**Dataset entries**
————
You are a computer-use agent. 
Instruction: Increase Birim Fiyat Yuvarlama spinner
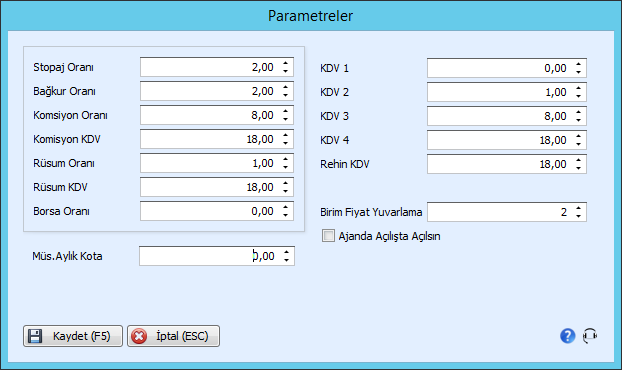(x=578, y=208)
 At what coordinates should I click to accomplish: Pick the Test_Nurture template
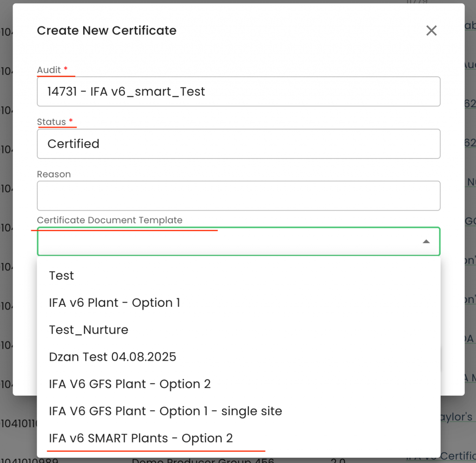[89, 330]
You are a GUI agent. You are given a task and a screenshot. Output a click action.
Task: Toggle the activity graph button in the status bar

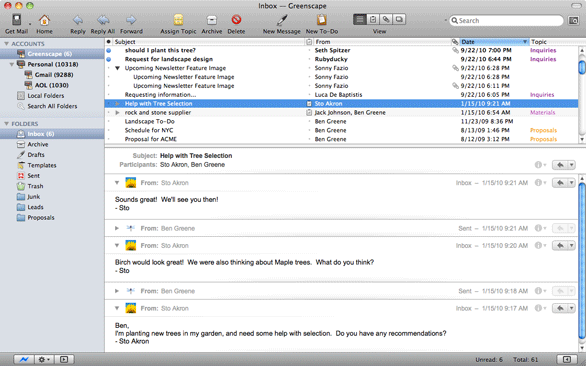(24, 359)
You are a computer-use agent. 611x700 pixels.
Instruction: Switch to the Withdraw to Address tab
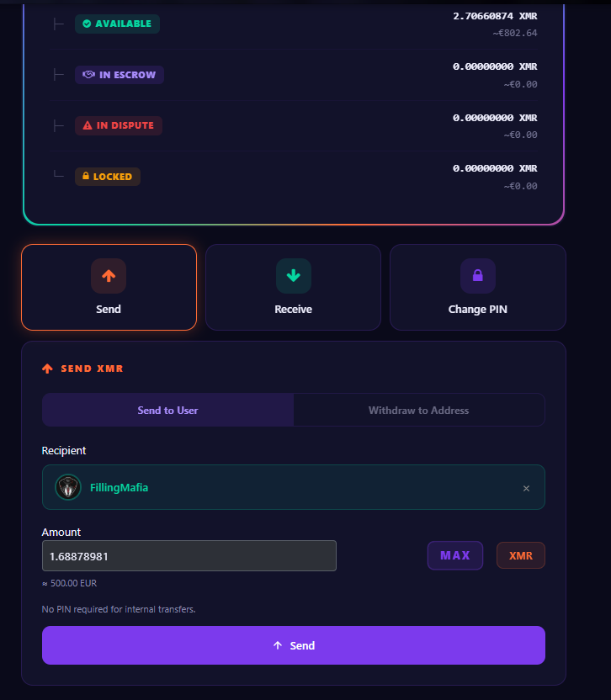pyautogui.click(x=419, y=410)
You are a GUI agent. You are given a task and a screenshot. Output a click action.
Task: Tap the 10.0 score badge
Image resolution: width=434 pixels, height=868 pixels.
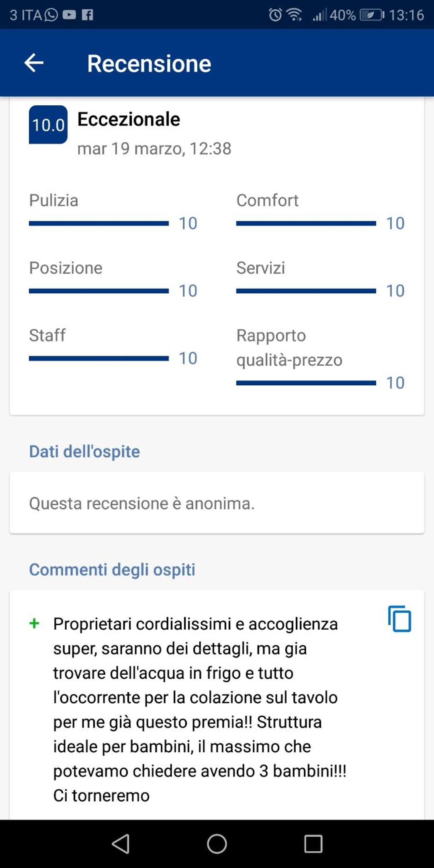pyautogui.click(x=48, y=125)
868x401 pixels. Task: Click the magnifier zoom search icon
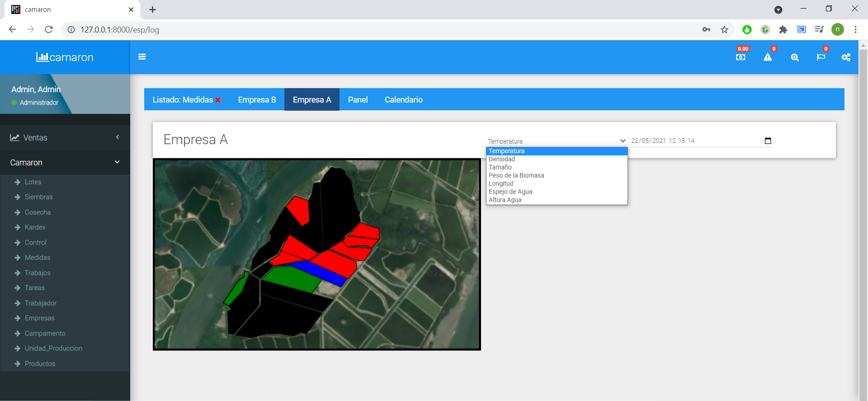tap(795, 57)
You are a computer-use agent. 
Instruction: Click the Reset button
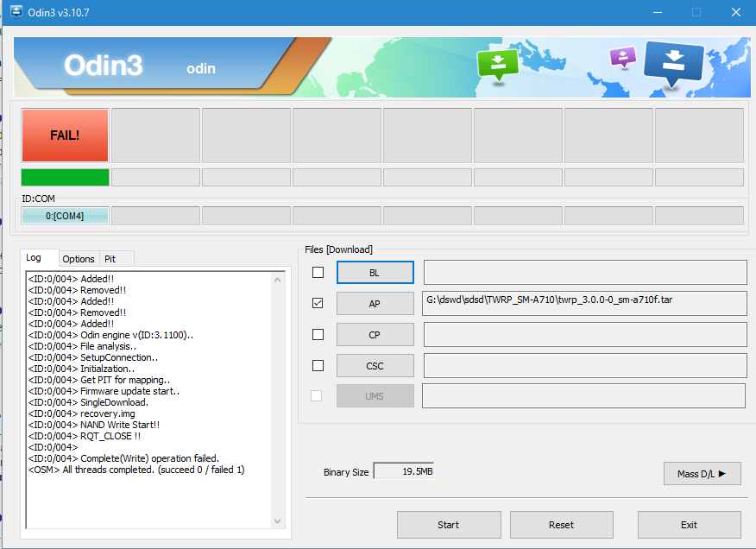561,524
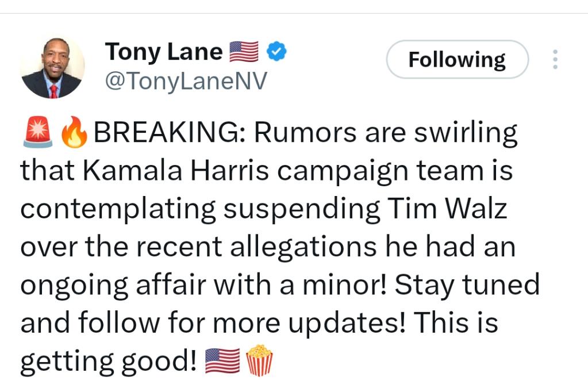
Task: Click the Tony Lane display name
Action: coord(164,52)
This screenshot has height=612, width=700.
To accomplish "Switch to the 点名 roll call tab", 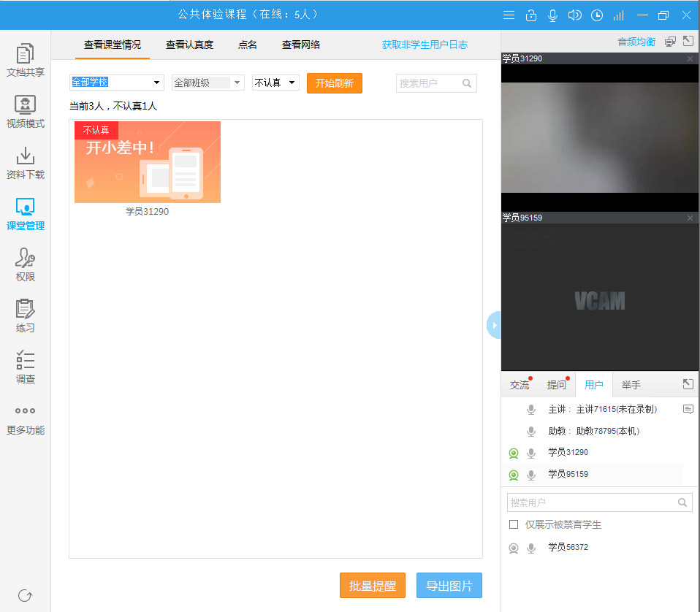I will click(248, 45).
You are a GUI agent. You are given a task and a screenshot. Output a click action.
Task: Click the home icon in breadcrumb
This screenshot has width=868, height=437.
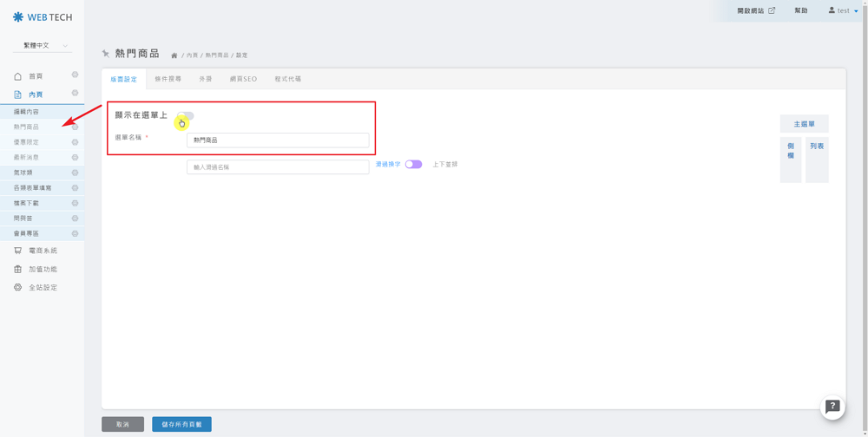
————
**PROBLEM DETAILS**
Each line in the records that carries "This" must be copied out.

**THE COMPLETED TASK**
This screenshot has height=612, width=700.
This screenshot has width=868, height=437.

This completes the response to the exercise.